- TASK BRIEF -
Write out the line with "Click the Add label beside the stepper" and each line after it to the end of the material, exactly as they appear and with nothing else.
══ EXERCISE DATA ══
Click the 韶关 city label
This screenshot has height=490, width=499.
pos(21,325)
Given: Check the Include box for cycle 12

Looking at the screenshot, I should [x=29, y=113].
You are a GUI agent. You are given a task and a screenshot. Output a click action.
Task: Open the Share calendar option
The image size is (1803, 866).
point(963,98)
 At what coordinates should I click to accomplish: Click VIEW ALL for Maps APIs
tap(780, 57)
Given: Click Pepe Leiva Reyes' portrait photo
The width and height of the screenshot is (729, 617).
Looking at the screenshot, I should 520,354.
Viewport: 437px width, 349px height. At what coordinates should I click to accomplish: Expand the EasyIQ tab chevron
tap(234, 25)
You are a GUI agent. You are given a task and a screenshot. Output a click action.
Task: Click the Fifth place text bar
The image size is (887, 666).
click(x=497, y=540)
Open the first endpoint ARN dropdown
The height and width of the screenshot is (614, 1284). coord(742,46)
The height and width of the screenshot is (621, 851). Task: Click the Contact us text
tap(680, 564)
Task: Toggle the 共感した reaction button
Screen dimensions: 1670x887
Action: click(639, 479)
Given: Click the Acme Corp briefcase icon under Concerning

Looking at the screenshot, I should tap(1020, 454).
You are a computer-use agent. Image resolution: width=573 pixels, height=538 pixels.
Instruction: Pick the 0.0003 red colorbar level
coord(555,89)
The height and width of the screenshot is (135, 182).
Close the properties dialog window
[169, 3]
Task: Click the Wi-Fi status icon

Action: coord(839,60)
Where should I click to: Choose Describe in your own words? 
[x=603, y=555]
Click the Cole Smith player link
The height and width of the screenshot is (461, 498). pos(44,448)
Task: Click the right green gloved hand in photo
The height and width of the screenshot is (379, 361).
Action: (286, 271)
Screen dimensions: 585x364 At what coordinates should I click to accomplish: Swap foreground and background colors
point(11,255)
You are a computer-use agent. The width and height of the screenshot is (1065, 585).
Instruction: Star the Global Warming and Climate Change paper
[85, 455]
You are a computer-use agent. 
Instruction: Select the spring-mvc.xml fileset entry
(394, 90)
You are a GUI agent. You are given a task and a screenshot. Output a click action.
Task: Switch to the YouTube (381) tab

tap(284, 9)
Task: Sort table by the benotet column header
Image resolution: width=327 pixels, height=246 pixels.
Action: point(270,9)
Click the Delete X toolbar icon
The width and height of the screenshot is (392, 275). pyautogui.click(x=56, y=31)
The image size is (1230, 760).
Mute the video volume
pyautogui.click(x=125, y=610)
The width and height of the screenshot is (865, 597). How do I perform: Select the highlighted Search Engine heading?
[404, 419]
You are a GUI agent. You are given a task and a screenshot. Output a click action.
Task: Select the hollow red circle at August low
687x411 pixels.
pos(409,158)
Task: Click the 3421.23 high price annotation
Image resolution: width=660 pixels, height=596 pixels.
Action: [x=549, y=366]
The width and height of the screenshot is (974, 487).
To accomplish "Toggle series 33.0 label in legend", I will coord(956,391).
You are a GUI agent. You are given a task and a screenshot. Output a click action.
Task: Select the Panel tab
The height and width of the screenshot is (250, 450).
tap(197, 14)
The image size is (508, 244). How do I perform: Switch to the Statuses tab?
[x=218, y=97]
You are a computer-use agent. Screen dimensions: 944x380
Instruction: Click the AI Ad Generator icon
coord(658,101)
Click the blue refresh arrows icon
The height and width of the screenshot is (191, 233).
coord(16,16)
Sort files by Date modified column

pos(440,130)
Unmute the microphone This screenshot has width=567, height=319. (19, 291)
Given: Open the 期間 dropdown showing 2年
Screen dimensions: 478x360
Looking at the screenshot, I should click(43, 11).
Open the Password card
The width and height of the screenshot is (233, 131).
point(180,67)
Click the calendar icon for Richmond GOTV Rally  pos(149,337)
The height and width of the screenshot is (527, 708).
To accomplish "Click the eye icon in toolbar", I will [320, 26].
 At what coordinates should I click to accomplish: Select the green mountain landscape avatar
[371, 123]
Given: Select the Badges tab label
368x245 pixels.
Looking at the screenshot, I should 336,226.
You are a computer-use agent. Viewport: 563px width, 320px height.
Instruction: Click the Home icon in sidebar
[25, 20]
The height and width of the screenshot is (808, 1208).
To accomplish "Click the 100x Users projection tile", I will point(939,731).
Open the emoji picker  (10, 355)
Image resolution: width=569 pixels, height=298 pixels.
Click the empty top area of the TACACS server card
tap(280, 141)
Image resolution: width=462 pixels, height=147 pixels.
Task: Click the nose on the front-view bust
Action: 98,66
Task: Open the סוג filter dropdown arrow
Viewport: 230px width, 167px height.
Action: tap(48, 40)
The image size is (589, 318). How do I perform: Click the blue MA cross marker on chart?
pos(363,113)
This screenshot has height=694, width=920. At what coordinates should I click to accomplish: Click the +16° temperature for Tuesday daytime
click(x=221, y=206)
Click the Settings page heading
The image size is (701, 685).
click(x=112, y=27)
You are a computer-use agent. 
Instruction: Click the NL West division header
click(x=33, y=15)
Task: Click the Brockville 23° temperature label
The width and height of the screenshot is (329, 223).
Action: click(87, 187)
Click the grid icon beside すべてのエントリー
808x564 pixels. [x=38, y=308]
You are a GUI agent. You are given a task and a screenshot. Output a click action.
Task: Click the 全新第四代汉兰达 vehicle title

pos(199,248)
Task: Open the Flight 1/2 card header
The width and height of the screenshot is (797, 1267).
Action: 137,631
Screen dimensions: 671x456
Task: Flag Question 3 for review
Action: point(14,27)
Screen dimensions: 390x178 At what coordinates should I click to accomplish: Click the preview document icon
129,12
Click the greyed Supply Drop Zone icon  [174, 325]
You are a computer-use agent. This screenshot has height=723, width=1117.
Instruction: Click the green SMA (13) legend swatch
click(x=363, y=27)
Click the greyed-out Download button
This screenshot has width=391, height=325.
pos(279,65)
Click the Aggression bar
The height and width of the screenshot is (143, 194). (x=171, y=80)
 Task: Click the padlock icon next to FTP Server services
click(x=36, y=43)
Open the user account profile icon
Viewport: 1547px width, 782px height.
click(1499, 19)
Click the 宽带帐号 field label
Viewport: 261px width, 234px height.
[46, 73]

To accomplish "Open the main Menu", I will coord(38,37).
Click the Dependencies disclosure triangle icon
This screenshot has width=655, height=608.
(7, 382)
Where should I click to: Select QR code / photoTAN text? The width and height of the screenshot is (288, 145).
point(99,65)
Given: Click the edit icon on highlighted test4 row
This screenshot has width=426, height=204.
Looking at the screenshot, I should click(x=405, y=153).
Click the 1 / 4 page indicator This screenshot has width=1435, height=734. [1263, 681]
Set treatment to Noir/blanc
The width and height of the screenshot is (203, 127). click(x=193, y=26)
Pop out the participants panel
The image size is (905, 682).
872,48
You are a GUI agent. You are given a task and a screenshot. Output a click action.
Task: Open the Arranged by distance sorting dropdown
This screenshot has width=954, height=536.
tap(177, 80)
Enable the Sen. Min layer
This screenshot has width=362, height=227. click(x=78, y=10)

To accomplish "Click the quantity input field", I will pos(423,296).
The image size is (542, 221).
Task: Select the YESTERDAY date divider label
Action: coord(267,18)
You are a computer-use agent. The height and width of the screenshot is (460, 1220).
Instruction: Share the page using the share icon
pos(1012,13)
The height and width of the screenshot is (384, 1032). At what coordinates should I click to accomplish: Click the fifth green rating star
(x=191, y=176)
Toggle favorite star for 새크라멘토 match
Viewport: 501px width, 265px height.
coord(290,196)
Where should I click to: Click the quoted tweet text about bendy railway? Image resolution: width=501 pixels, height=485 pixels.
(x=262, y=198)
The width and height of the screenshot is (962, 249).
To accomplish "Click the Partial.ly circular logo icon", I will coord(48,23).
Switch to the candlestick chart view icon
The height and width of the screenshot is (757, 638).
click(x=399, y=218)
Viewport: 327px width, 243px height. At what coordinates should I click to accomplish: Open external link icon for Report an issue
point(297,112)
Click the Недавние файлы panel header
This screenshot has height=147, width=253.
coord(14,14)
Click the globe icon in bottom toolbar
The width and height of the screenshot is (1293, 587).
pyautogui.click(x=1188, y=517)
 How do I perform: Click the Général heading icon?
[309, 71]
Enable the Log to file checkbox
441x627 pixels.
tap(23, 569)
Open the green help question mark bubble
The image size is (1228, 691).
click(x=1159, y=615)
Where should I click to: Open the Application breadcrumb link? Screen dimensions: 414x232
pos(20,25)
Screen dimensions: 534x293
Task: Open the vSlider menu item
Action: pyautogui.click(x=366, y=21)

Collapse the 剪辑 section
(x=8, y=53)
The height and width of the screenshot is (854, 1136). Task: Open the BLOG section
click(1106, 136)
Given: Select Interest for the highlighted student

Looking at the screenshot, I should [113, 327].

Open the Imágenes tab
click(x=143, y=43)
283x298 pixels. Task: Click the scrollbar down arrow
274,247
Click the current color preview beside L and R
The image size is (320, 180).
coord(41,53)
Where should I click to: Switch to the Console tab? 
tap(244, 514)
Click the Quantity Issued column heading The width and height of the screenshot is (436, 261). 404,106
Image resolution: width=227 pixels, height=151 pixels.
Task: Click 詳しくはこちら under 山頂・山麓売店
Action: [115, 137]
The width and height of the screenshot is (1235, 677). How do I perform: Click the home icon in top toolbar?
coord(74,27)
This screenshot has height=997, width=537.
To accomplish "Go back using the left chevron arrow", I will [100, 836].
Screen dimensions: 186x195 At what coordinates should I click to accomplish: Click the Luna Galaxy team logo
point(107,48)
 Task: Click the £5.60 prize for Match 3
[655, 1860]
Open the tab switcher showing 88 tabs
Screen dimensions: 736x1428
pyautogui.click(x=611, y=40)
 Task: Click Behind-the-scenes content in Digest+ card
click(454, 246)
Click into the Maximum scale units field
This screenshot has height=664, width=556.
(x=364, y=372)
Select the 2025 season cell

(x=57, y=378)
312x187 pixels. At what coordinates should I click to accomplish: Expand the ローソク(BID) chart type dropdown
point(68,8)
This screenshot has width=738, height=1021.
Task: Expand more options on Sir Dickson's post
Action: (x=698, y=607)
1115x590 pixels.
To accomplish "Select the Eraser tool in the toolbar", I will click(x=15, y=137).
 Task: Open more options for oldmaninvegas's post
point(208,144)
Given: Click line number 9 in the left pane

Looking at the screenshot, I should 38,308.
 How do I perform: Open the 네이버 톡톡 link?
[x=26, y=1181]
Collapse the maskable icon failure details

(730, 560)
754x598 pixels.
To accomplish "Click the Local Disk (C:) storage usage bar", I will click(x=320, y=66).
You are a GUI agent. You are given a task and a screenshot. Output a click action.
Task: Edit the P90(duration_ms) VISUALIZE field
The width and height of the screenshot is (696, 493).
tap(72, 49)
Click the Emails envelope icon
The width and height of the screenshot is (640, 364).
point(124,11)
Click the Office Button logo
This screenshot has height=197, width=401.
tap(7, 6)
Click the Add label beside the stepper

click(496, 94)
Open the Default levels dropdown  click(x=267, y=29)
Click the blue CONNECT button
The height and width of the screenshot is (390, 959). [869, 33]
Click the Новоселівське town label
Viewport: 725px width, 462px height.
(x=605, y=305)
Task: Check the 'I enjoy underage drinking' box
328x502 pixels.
═══
- SOLUTION TO THIS EXERCISE -
Click the Add label beside the stepper

click(496, 94)
Open the Default levels dropdown  click(x=267, y=29)
Click the blue CONNECT button
The height and width of the screenshot is (390, 959). [869, 33]
Click the Новоселівське town label
Viewport: 725px width, 462px height.
(x=605, y=305)
Task: Check the 'I enjoy underage drinking' box
328x502 pixels.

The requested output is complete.